Sin embargo, la ineficacia de esa vacuna no llevó
a las autoridades sanitarias a revisar sus criterios:
«La respuesta fue que no estaban suficientemente
inmunizados y al año siguiente aumentaron la
vacuna».
Sobre este caso, la jefa de Salud Pública de
Granada, Isabel Marín, resalta que el problema
se dio en toda Europa, debido a que la cepa utilizada
por un laboratorio suizo no era lo bastante potente
en su capacidad de inducir la creación de anticuerpos.
«Esa vacuna se retiró del mercado y ahora
se administra otra con una cepa más potente»,
afirma. En todo caso, Juan Laguna reconoce que la eficacia
de las vacunas nunca llega al 100%: oscila entre el
80% de las de tosferina o paperas y el 90-95% de la
del sarampión. Y añade: «Se sabe
por experiencia que el niño vacunado sufre la
enfermedad de forma más leve que el no vacunado».
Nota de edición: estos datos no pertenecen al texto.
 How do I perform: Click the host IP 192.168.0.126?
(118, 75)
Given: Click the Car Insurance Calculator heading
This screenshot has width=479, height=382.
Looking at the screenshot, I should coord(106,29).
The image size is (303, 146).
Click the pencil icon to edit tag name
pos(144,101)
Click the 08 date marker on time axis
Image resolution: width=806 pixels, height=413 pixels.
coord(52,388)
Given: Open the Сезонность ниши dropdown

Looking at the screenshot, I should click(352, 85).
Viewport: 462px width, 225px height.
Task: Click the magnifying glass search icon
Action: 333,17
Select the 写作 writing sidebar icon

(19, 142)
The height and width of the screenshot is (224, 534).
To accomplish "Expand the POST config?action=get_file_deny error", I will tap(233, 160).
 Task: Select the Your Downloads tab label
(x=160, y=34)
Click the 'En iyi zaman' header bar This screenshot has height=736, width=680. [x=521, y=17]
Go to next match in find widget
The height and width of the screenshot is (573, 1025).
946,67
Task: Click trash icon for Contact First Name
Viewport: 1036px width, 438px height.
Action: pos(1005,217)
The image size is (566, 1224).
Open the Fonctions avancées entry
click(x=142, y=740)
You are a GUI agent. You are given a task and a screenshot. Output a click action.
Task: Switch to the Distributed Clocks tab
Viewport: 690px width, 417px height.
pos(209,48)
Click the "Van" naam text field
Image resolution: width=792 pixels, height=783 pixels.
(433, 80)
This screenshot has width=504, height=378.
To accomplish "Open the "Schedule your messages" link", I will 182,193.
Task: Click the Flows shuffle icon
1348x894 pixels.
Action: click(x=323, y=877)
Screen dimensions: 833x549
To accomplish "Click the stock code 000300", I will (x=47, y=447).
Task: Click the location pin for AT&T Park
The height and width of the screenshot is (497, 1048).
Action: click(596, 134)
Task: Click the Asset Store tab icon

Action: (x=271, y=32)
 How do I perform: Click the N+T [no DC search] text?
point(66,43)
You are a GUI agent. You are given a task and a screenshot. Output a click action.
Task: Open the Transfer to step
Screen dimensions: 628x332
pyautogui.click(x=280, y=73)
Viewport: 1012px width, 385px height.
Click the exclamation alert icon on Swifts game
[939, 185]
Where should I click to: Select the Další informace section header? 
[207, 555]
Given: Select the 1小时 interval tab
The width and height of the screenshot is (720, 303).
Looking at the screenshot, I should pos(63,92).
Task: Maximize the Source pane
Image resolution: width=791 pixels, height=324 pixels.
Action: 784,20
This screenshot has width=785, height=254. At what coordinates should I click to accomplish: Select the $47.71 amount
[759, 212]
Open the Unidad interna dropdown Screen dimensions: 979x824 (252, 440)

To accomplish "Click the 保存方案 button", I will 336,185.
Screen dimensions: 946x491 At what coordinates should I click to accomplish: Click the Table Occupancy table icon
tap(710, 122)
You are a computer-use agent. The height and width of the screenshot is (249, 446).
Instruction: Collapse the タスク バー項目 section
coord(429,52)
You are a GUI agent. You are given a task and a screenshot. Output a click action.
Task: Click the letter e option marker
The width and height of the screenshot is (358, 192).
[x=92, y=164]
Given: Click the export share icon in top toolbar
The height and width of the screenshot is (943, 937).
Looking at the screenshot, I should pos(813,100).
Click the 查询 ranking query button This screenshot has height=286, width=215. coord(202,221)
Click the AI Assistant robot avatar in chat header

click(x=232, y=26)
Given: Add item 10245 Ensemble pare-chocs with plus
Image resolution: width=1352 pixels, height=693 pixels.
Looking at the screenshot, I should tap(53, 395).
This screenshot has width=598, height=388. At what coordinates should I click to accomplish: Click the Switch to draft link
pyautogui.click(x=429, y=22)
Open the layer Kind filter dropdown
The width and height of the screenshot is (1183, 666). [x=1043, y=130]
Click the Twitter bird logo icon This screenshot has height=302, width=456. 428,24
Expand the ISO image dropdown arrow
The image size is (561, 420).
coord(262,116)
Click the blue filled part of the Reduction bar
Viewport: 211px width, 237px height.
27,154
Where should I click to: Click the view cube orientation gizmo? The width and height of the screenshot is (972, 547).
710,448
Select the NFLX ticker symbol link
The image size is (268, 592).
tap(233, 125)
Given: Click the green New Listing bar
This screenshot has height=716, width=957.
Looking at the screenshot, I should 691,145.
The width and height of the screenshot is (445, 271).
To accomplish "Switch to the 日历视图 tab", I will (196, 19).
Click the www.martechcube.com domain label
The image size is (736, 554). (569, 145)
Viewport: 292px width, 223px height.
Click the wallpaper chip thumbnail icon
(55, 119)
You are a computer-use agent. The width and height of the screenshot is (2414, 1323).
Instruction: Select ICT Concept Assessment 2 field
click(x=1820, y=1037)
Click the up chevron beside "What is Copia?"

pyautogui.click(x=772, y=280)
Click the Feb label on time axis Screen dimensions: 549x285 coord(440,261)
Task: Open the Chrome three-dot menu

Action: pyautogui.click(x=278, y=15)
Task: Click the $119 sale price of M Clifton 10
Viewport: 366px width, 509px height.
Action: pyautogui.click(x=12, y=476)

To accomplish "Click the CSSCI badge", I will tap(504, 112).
En general, afirma, la eficacia de las vacunas se demuestra
por tres vías. La primera es la coincidencia
en el tiempo entre la introducción de estos fármacos
y la desaparición de las enfermedades en todo
el mundo. La segunda es el estudio de las epidemias:
se detecta que los no vacunados caen enfermos antes
y en mayor proporción que los vacunados.
Y la tercera, apunta Laguna, es la experiencia de países
donde, al caer la cobertura vacunal en momentos de crisis
de credibilidad de estas sustancias. Ocurrió
en los años setenta en Reino Unido, Suecia y
Japón con la vacuna de la tosferina. «Algunos
profesionales sanitarios exageraron sus efectos colaterales:
decían que producía encefalitis. Los padres,
preocupados, dejaron de vacunar a sus hijos y entonces
volvió la tosferina y volvieron los niños
ingresados y los niños muertos».
¿SON PELIGROSAS?
Los riesgos etéreos y la vista
gorda
Juan Laguna admite que las vacunas tienen riesgos. «Unos
son etéreos, no demostrados: que la vacuna disminuye
la inmunidad, que es mejor pasar la enfermedad... Otros
son ciertos, pero están muy bien registrados
por médicos y epidemiólogos y constan
en la bibliografía científica».
Entre los efectos leves, cita «dolor local o inflamación»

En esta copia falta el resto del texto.